Andrew Roberts @ School of Computing
Roberts, Andrew
Automatic Acquisition of Word Classification using Distributional Analysis of Content Words with Respect to Function Words.
School of Computing, University of Leeds, United Kingdom
ps.gz | pdf | bibtex entry

Abstract

This project describes a method which can automatically infer word classification. Previous systems designed to assign parts-of-speech to words sought the use of training data or were built upon rules devised by experts in linguistics. The report details the use of an unsupervised approach that can reduce significantly the reliance on prior linguistic intuition.

The study looks in to how words behave relative to the function words. As these are the most common words, there is a great deal of information that can be attained. It was possible to analyse how the content words from a given body of text were distributed with respect to the function words. This information could be used as a profile, and therefore content words with a similar profile against the function words could be assumed to be of similar word class.

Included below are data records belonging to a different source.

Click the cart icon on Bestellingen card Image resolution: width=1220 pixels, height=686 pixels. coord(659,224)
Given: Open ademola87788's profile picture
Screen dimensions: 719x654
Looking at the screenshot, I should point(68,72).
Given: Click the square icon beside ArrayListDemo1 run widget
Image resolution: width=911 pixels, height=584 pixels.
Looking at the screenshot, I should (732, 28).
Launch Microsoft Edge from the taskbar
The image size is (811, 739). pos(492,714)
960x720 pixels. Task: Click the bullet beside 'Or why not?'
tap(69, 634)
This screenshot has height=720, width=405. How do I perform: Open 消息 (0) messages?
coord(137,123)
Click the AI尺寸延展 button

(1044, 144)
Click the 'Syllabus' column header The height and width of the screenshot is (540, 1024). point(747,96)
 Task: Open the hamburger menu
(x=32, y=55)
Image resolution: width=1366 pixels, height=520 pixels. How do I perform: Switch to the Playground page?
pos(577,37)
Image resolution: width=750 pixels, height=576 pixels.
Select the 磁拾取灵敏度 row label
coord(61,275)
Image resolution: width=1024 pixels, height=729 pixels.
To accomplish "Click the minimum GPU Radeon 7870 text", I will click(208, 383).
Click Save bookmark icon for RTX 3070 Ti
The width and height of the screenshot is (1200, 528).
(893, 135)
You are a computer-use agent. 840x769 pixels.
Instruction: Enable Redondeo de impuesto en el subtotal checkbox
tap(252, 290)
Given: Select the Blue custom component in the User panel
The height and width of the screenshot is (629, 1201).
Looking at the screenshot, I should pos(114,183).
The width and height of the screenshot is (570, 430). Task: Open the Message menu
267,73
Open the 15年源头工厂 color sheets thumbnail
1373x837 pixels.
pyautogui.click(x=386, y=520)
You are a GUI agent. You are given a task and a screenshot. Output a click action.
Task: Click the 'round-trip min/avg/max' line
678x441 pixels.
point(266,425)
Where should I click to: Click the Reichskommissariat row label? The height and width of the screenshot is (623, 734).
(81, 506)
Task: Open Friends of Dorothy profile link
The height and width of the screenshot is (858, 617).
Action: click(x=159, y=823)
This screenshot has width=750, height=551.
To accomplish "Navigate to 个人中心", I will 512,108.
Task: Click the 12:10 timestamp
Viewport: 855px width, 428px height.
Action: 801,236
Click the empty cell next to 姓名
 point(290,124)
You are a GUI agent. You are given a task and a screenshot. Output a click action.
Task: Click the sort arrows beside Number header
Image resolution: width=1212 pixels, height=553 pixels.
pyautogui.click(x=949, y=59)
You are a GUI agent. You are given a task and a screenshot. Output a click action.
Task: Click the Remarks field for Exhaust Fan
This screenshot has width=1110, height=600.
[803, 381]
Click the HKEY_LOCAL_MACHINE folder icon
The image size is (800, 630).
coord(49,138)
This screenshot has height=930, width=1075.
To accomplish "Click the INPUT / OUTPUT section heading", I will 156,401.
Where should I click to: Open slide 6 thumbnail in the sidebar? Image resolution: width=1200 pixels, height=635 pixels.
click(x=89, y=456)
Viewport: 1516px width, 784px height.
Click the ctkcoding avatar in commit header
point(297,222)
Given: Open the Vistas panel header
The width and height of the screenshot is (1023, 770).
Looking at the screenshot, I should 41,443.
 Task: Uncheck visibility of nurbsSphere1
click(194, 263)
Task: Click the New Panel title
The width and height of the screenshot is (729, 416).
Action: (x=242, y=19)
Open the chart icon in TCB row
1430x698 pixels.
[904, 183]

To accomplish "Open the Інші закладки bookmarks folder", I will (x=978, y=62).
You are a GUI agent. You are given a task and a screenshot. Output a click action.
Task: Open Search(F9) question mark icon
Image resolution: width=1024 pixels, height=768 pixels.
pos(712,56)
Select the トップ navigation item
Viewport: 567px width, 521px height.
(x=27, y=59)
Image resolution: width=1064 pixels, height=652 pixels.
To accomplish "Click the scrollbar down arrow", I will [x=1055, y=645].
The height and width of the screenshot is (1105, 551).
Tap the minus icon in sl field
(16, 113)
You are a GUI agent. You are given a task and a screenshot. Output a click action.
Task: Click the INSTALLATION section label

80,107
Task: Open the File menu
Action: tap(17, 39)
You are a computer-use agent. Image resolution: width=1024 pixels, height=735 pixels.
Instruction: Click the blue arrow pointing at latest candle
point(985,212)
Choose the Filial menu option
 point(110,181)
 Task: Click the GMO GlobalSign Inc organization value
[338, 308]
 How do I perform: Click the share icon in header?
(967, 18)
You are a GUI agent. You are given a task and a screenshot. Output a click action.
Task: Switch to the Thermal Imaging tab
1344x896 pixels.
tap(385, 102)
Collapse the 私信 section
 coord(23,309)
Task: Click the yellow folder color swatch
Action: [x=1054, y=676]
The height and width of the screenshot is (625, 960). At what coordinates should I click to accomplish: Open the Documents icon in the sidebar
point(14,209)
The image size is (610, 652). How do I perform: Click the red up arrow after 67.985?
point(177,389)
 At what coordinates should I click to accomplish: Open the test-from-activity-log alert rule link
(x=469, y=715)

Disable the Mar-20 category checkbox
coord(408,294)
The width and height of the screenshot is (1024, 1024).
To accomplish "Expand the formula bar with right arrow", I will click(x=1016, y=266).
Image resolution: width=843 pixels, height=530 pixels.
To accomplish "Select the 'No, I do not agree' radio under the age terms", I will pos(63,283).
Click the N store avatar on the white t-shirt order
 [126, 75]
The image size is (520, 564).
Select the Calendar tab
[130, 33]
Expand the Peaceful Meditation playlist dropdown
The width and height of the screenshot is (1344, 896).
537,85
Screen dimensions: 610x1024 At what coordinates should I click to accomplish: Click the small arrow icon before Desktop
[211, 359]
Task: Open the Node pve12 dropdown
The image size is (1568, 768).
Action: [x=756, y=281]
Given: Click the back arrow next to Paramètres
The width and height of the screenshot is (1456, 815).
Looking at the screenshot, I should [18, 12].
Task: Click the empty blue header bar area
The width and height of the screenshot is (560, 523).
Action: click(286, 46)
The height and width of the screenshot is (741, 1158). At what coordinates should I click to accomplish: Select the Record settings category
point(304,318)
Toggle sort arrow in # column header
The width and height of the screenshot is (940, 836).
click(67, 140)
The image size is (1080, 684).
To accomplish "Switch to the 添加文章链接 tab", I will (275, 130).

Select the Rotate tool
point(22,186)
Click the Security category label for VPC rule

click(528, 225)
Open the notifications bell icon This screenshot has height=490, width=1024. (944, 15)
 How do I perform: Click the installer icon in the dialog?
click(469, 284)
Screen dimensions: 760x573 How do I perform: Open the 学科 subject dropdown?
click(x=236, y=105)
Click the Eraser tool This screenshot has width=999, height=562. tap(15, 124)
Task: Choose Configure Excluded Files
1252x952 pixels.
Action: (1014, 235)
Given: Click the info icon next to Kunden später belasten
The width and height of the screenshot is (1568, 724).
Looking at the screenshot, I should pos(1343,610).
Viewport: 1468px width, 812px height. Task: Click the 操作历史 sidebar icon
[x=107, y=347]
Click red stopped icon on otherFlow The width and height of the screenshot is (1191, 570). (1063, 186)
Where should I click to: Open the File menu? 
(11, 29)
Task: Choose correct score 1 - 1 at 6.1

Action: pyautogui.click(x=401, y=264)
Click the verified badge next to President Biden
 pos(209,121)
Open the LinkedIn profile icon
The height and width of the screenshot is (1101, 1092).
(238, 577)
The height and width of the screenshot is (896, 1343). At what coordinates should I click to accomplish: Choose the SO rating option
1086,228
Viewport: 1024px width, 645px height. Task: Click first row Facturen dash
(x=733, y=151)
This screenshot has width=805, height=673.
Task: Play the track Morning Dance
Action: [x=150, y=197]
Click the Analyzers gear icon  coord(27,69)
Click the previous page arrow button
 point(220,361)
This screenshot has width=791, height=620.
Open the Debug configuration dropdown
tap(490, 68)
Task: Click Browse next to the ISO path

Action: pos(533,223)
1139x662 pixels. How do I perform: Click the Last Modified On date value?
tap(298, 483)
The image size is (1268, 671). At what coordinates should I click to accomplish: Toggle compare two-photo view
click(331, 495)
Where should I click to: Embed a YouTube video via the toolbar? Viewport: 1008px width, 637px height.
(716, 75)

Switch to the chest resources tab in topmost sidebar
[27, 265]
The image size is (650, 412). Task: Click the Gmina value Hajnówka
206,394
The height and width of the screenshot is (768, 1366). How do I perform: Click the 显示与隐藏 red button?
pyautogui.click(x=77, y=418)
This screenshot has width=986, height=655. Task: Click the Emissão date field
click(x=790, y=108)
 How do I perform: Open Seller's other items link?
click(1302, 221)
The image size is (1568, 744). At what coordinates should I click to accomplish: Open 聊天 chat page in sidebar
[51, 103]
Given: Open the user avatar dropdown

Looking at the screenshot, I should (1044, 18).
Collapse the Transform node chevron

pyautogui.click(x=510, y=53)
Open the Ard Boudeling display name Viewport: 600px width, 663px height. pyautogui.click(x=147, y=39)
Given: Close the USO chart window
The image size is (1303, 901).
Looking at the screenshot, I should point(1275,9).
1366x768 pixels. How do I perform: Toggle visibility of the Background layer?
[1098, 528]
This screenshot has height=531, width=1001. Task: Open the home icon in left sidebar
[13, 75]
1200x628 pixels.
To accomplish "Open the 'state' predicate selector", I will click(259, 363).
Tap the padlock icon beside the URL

Agglomerative hierarchical clustering techniques were applied to partition words into different clusters. Words that were deemed similar were grouped together, and thus, each cluster should contain words that posses the same part-of-speech.

This project performed many experiments to investigate how the many factors affected the overall clustering performance, in order to find the optimal parameters. The results report an accuracy of 87% when performed on the LOB corpus. Experiments were also carried out with an alternative Spanish corpus and the clustering accuracy achieved 85%. Semantic clustering was also observed indicating the effectiveness of the described approach for the task of automatically acquiring word classification.